■ Exercises to complete
(1) List every time figure stated in milliseconds in the passage on AI stream moderation.
(2) Please print the passage on AI stream moderation word for word, starting at "Not every problem" and ending at "it should work.".
(3) Continue the passage on AI stream moderation from the point where it stops.

■ Extract to read
════════════════

How fast? Modern AI content classification can process a single video frame in under 10 milliseconds on GPU hardware, with total pipeline latency (classification plus post-processing) coming in under 30-40 milliseconds (API4AI, 2025). Compare that to human reaction time of 190-250ms. The AI has already detected the problem, made a decision, and triggered a protective action before a person's brain has even finished processing what it saw.

In the IShowSpeed case, a system like this would have detected the NSFW content within the first frame, triggered an automatic scene switch to a safe image, and the 25,000 viewers would have seen... nothing. Just a brief cut to a standby screen while Speed collected himself. No clip. No trending hashtag. No story.

Not every problem needs a nuclear option

One of the mistakes people make when they think about content safety is treating it as binary. Either the stream is fine or you kill it. That's not how it should work.

════════════════

■ Supplied information
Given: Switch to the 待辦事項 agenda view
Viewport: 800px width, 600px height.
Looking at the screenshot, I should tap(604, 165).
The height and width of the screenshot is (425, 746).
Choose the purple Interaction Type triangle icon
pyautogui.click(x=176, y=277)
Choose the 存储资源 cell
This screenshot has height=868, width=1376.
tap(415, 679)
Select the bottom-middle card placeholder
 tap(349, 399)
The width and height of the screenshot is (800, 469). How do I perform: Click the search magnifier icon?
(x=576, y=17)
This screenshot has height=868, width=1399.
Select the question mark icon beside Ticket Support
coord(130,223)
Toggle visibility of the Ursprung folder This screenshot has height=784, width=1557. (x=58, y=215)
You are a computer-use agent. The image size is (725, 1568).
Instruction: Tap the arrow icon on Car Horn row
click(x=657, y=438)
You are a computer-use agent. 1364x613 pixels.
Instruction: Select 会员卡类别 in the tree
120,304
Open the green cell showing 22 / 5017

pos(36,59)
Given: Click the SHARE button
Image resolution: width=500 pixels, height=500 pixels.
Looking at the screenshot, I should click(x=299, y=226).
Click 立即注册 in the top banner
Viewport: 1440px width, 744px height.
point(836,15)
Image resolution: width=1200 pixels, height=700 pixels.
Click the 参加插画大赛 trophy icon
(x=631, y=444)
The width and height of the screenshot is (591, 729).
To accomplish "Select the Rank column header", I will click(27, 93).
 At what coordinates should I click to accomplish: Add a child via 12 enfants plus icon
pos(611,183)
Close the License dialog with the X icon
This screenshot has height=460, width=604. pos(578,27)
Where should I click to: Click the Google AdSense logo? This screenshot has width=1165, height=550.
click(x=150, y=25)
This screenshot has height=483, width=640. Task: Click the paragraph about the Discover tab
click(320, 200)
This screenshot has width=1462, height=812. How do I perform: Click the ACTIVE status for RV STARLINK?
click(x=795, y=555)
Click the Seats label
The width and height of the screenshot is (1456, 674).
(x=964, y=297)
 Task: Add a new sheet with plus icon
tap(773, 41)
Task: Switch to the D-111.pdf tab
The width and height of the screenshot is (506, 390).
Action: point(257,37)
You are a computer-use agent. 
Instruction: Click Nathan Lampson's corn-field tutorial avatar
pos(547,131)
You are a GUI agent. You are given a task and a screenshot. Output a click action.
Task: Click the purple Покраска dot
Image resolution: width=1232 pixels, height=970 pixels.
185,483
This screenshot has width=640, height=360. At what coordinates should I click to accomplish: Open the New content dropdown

════════════════

■ Exercise responses
(1)
- under 10 milliseconds
- under 30-40 milliseconds
- 190-250ms

(2)
Not every problem needs a nuclear option

One of the mistakes people make when they think about content safety is treating it as binary. Either the stream is fine or you kill it. That's not how it should work.

(3)
A better model is a graduated response. Think of it as a ladder:

Low confidenceWarn the streamer privately
Medium confidenceMute the audio or bleep it
High confidenceBlur the video feed
Very high confidenceSwitch to a safe scene automatically
CriticalAlert a moderator or end the stream

You set every threshold. The system follows your rules.

The key word there is "confidence." Not every detection is certain. If the system is 60% sure something is off, maybe it just sends you a private warning. If it's 95% sure, it switches your scene. You decide where those lines are drawn.

This matters because false positives are real. You don't want your stream cutting to a standby screen every time you lean back in your chair. Graduated response means the system is proportionate. It matches the severity of the action to the certainty of the detection.

Why this has to run on your machine

There's one more piece that matters here, and it's about privacy.

If a safety system is sending your camera feed to a cloud server for analysis, that means a third party is watching everything on your stream. Every frame. Every word. That defeats the purpose. You're solving one privacy problem by creating another one.

The right way to do this is local processing. The AI models run on your hardware. Your audio and video never leave your machine. No cloud round-trip, no third-party server seeing your footage, no latency penalty from network hops. The detection happens right where the camera feed lives.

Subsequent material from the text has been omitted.